◆ **TASK INSTRUCTIONS**
When you reach the line below that has "The height and", start returning lines exactly, and stop after the line that has "the event history"; skip the pictures.

◆ **DATA LISTING**
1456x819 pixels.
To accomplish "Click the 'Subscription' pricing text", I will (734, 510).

...

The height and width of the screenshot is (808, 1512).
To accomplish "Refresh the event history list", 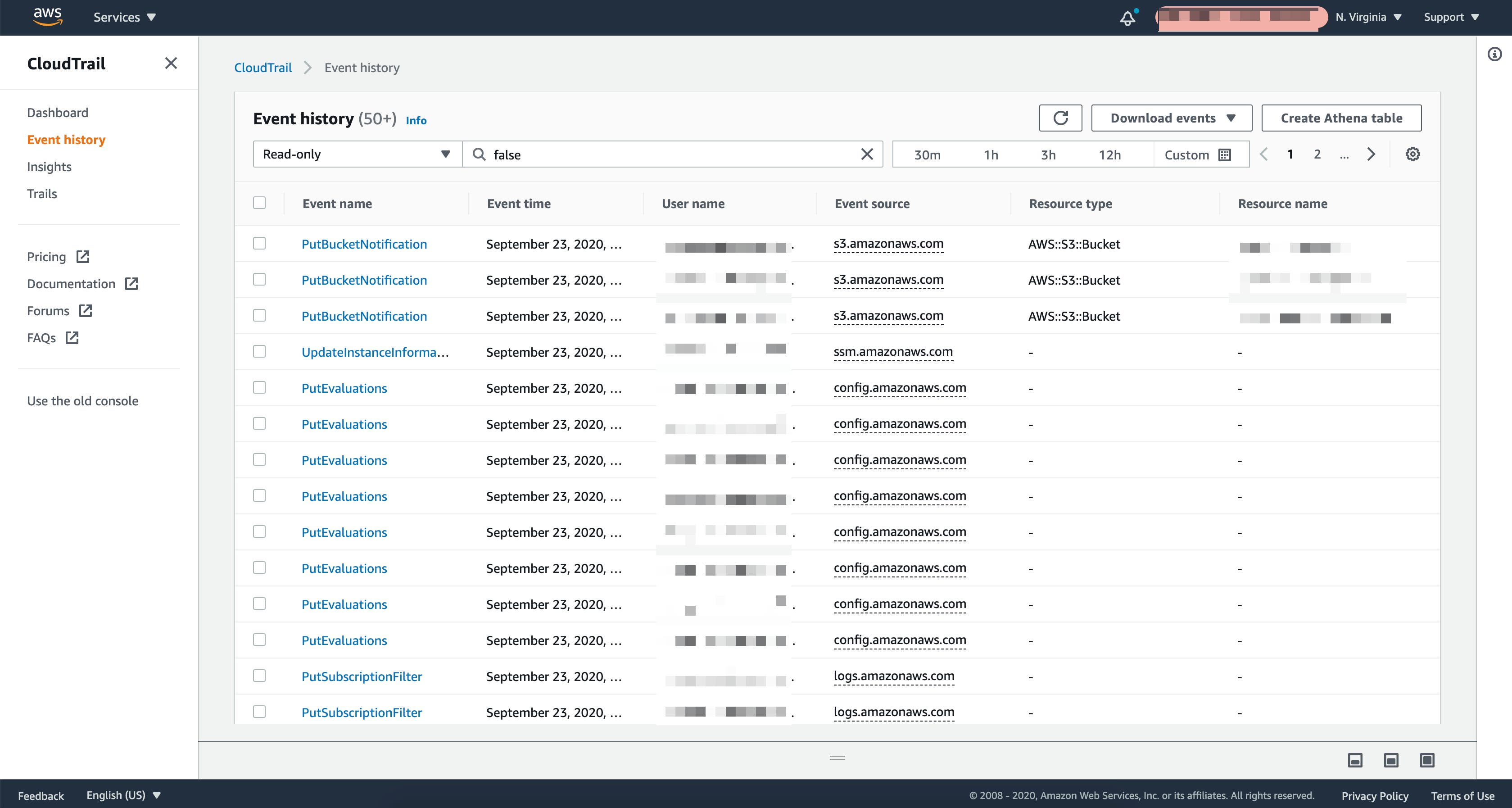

==

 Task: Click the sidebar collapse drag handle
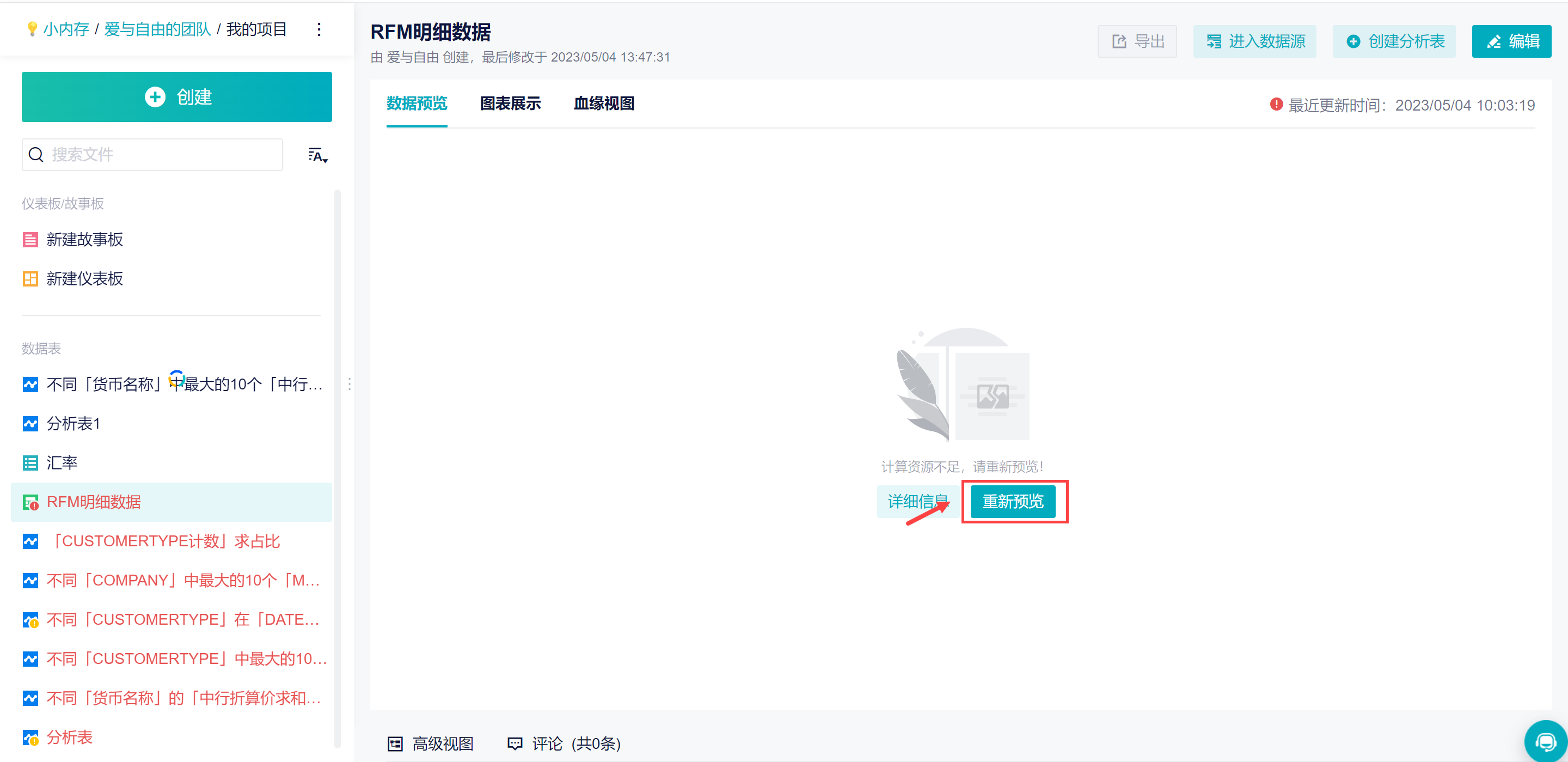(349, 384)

◆ **TASK OUTPUT**
The height and width of the screenshot is (808, 1512).
To accomplish "Refresh the event history list", 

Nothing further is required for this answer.